On January 7, 2021, Alnylam, a leading RNAi therapy research and development company, announced positive results from its Phase III trials on its RNAi therapy Vutrisiran Alnylam plans to submit the complete data package to the FDA in early 2021 and a new drug listing application (NDA). Vutrisiran, like the first RNAi drug Patisiran (intravenous preparation) (also developed by Alnylam), is used to treat neurological damage caused by hereditary thyroxine amyloidosis (hATTR). After its approval, Vutrisiran will complement Patisiran.
Figure 1: Silencing TTR gene expression can potentially address the underlying cause of disease.
About ATTR
Thyroxine amyloidosis (ATTR) is a rare, progressive, and fatal disease that causes systemic failure due to the deposition of insoluble substances.

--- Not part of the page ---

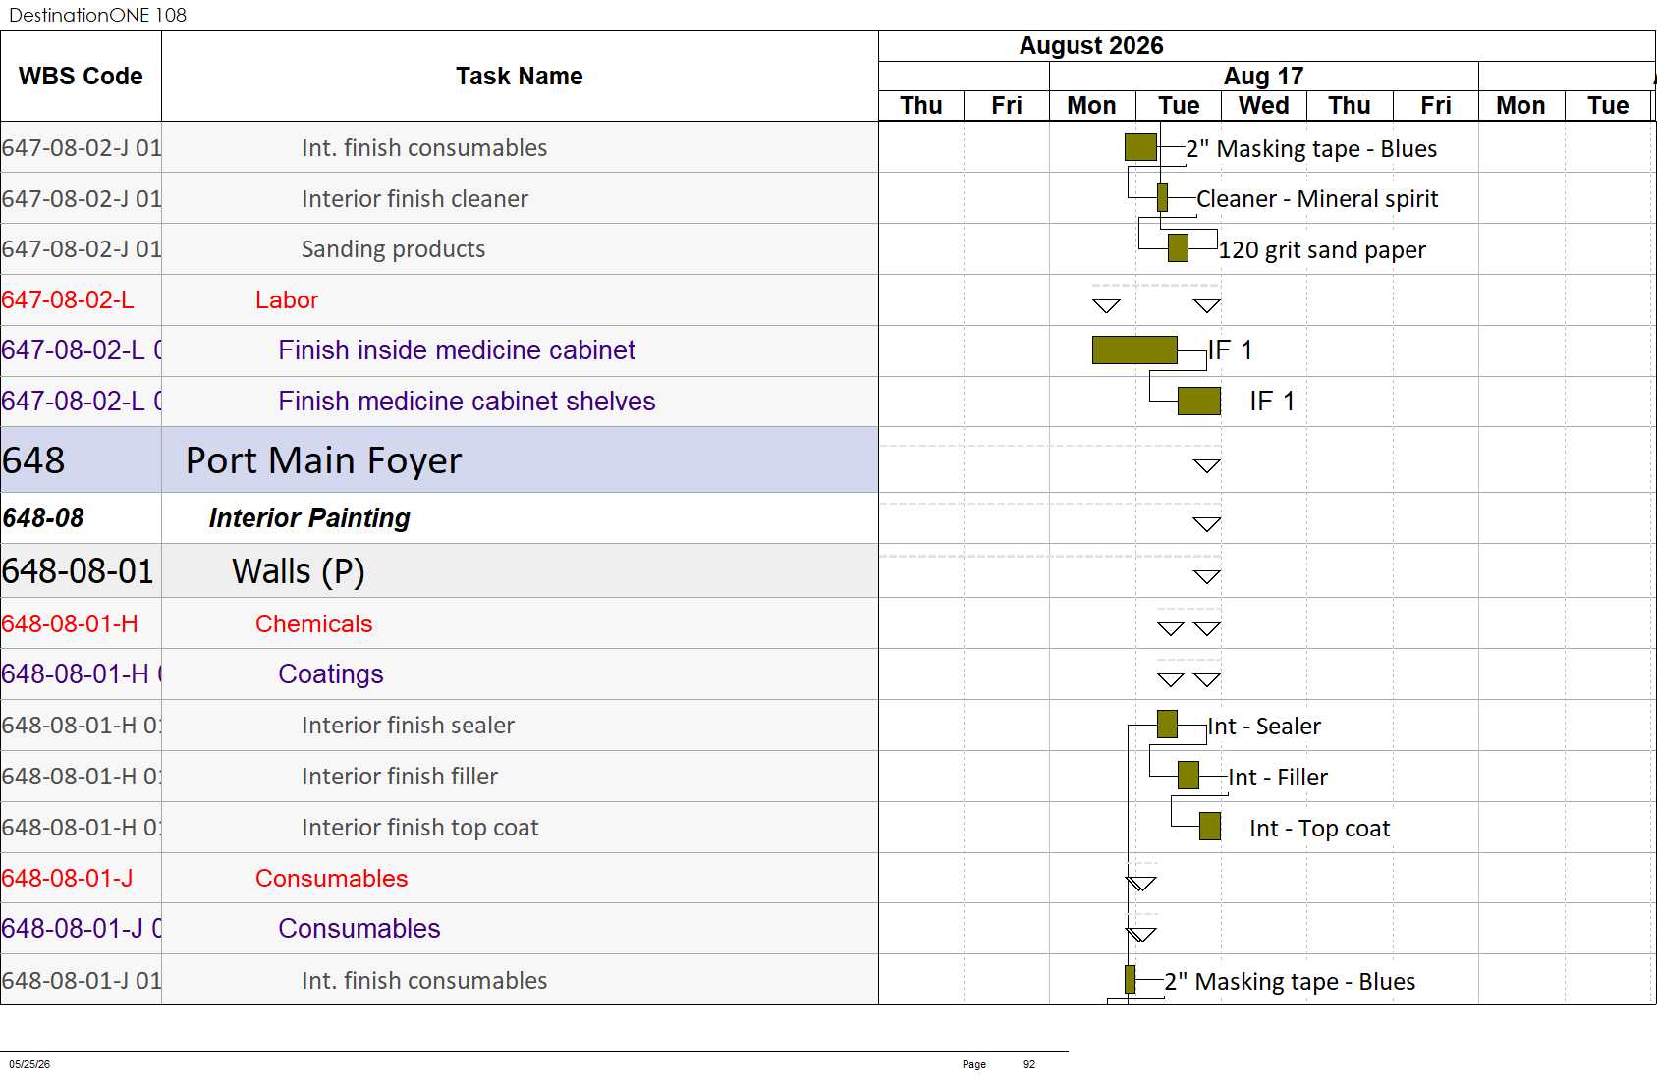Select the Finish inside medicine cabinet Gantt bar

point(1134,350)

- Hereditary ATTR (hATTR) is a specific DNA mutation in the TTR gene carried by a person at birth. This mutation causes the liver to produce and form (and accumulate) misfolded transthyretin in the body.
- hATTR manifests as multiple neuropathy (hATTR-PN), which can lead to nerve damage, or cardiomyopathy (hATTR-CM), which involves myocardial disease and can lead to heart failure. Non-mutated or wild-type TTR protein can also accumulate in the body, resulting in wild-type ATTR (wtATTR), which mainly affects the heart, especially in men ˃60 years old.
- It is estimated that there are 50,000 hATTR patients and approximately 200,000 to 500,000 wATTR patients worldwide.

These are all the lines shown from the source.